### Text excerpt
====================

# Reacher vs Drifter



## TSOJOURNER (Dec 16, 1999)

I bought a 75 Irwin 33 ft sloop about a year ago and am still learning this sailing thing as I go. There is a Reacher and a Drifter amoung the sail inventory. My understanding is that they are both downwind sails but can anyone tell me any thing else about their uses? 

I also have fixed whisker and spinnaker poles.


----------



## Faster (Sep 13, 2005)

Reacher, Drifter, Flasher etc etc were terms often applied to the early asymmetrical "spinnaker" type sails.

However sometimes "drifter" referred to hanked-on "genoas" made out of ripstop nylon (spinnaker material) in which case it could be a very light air upwind sail too.

The reacher might also be a high cut headsail intended for apparent wind angles outside close hauled.

More description would be helpful.. what kind of cloth, hanks or no, luff tape or no, etc etc.

Having a Whisker AND a spinn pole is OK, use the Whisker on the appropriate jib to go wing on wing, and of course the spinn pole for your conventional symmetrical spinnaker.


----------



## chucklesR (Sep 17, 2007)

Reacher's can be used when the wind is forward of the beam, the angle of which is different depending on the cut of the sail, usually 50 degrees or more.

Drifters are cut fuller, light air, downwind/wind aft of the beam is the primary intended use.

I have what is called a screacher on the bow, it's a light air (good to 14kts) furling sail good to a observed 40 degrees, size wise it's about the same as a 200% genoa and is on it's own furler in front on the jib - it's also on a track much like a traveller so I can move it from side to side - improving angles either upwind or down wind. Some would call it a code zero.


----------



## TSOJOURNER (Dec 16, 1999)

====================

### Dataset records
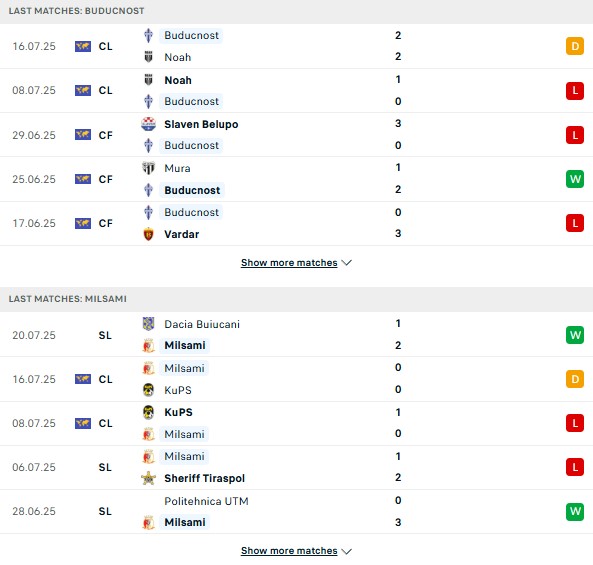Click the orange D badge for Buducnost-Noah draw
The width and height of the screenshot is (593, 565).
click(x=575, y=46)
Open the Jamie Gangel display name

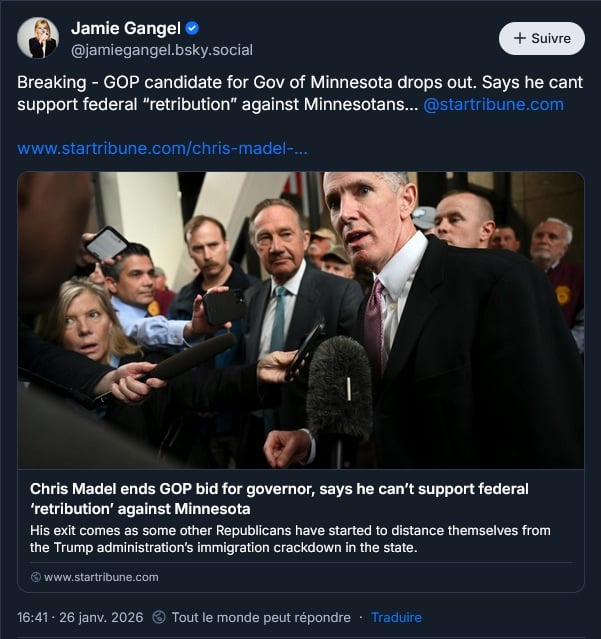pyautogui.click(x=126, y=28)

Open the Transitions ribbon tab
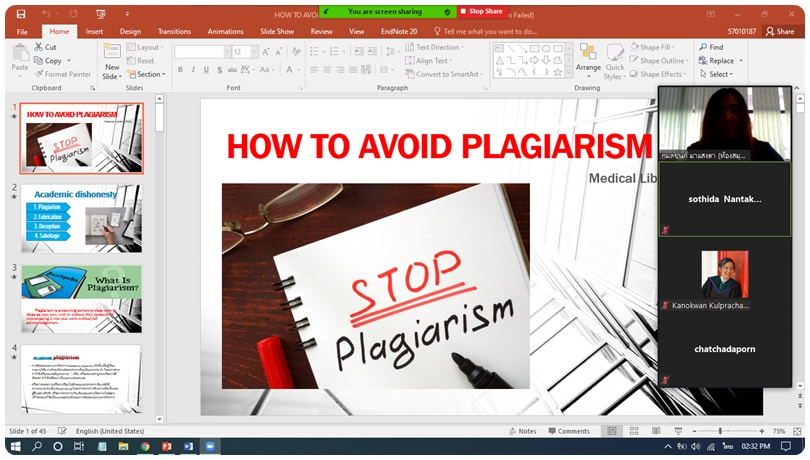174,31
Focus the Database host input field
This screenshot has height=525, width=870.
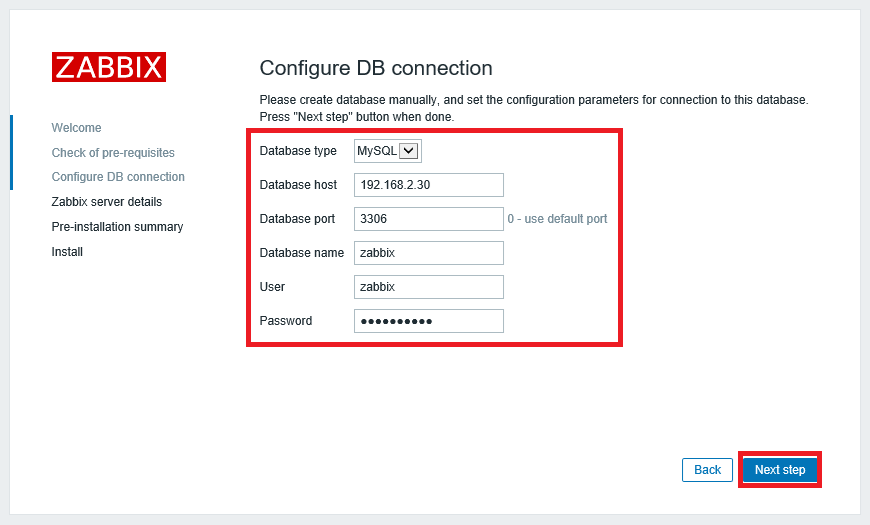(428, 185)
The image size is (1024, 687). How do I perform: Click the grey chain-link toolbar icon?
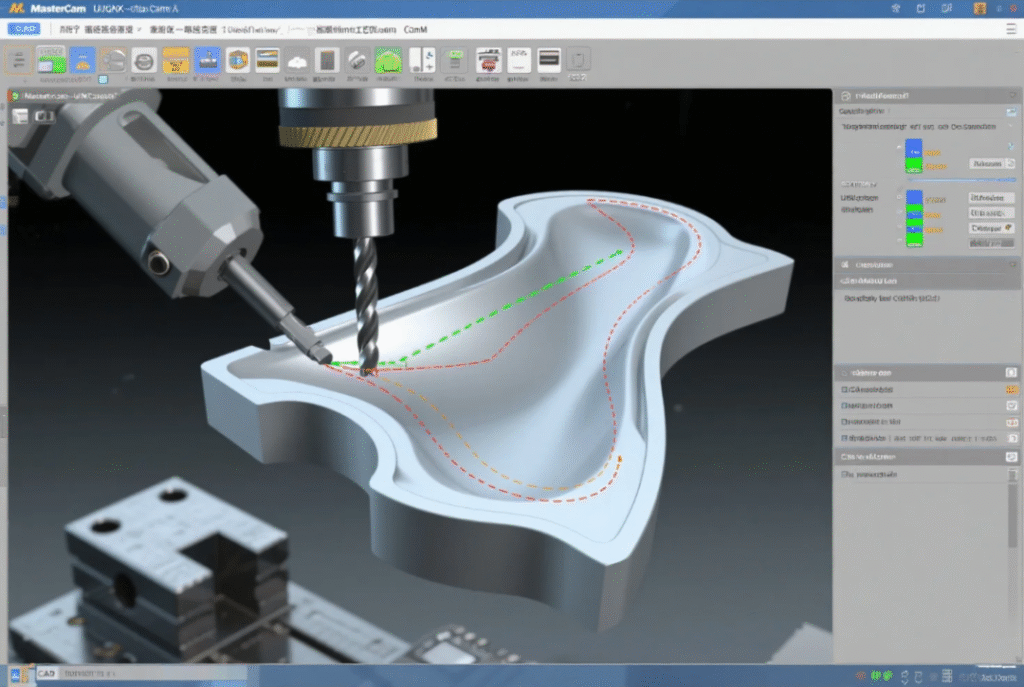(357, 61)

====================

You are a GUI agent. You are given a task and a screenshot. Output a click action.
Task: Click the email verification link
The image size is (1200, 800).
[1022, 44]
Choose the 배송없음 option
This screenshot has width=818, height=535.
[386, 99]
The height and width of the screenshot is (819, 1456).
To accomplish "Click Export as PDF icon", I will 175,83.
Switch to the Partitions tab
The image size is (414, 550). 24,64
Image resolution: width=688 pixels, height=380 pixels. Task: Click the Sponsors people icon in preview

====================

### Directive
Reproduce the passage of the Reacher vs Drifter thread from "# Reacher vs" up to and including "and spinnaker poles.".

### Task solution
# Reacher vs Drifter



## TSOJOURNER (Dec 16, 1999)

I bought a 75 Irwin 33 ft sloop about a year ago and am still learning this sailing thing as I go. There is a Reacher and a Drifter amoung the sail inventory. My understanding is that they are both downwind sails but can anyone tell me any thing else about their uses? 

I also have fixed whisker and spinnaker poles.